Ingredients
For the pesto sauce:
- 2 cloves garlic, peeled and crushed
- Sea salt
- 3 tablespoons pine nuts
- 1 cup fresh basil leaves
- ⅓ cup extra-virgin olive oil
- ¼ cup freshly grated Parmesan cheese
- Freshly ground pepper to taste
For the pasta:
- 2 medium-sized potatoes, peeled and cut julienne style
- 1 pound farfalle (bowties)
- ½ pound string beans, trimmed
- Nutritional Information
Nutritional analysis per serving (4 servings)
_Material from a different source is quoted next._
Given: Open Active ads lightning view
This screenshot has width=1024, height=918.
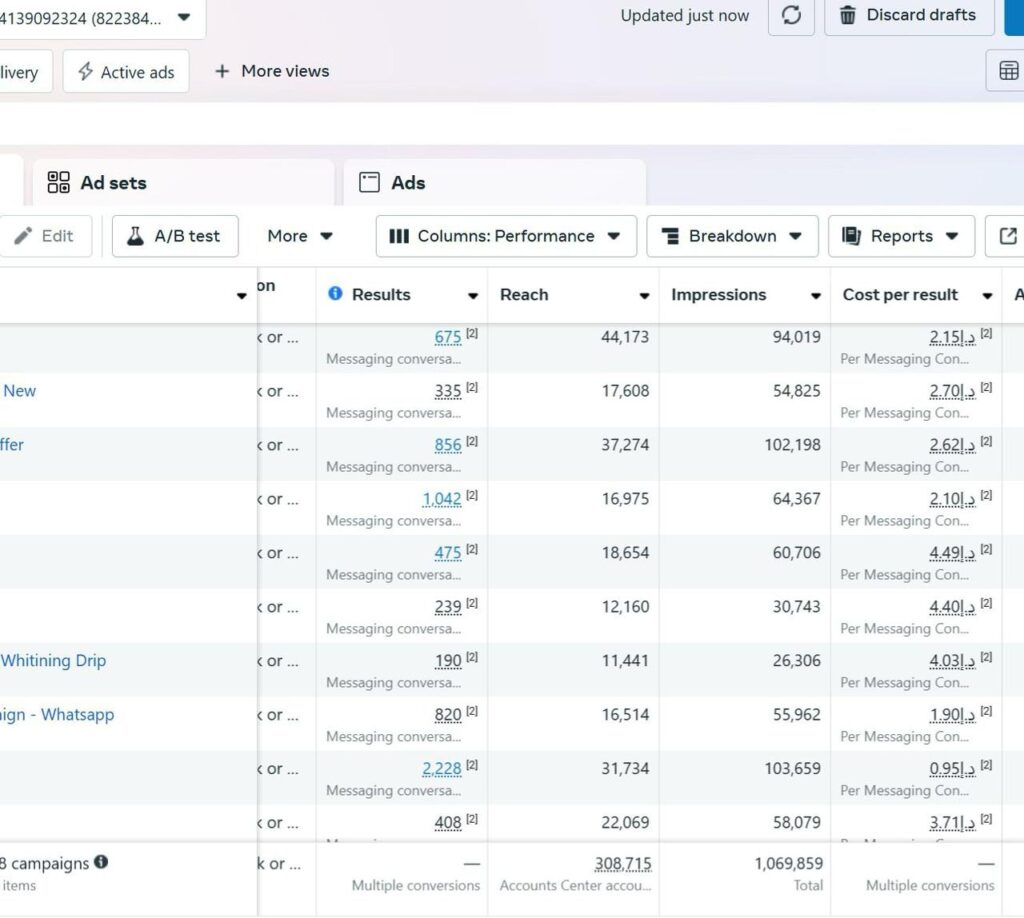Looking at the screenshot, I should [126, 72].
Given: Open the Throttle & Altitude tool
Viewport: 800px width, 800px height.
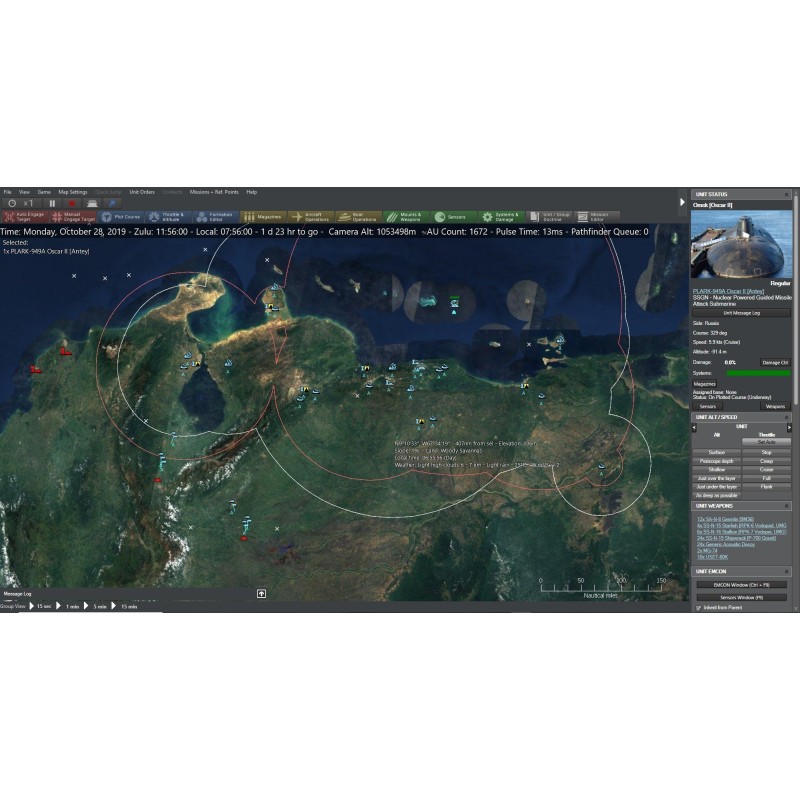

754 calories; 26 grams fat; 4 grams saturated fat; 15 grams monounsaturated fat; 4 grams polyunsaturated fat; 109 grams carbohydrates; 7 grams dietary fiber; 6 grams sugars; 21 grams protein; 4 milligrams cholesterol; 607 milligrams sodium
Note: Nutrient information is not available for all ingredients. Amount is based on available data.
4 to 6 servings
Preparation
- With a mortar and pestle, crush the garlic with a teaspoon of salt. Add the pine nuts and gradually add the basil and the oil, a little at a time. Grind until the ingredients have been reduced to a paste (this may also be done in a blender or food processor). Add the grated cheese and pepper and mix well.
- Bring six quarts of salted water to a roiling boil. Add the potatoes and the farfalle and cook together for about five minutes. Add the beans. Cook until the farfalle is al dente, and drain.
- Put the farfalle and vegetables in a large serving bowl. Add the pesto, toss thoroughly, correct seasoning and serve. Pass extra grated Parmesan cheese separately.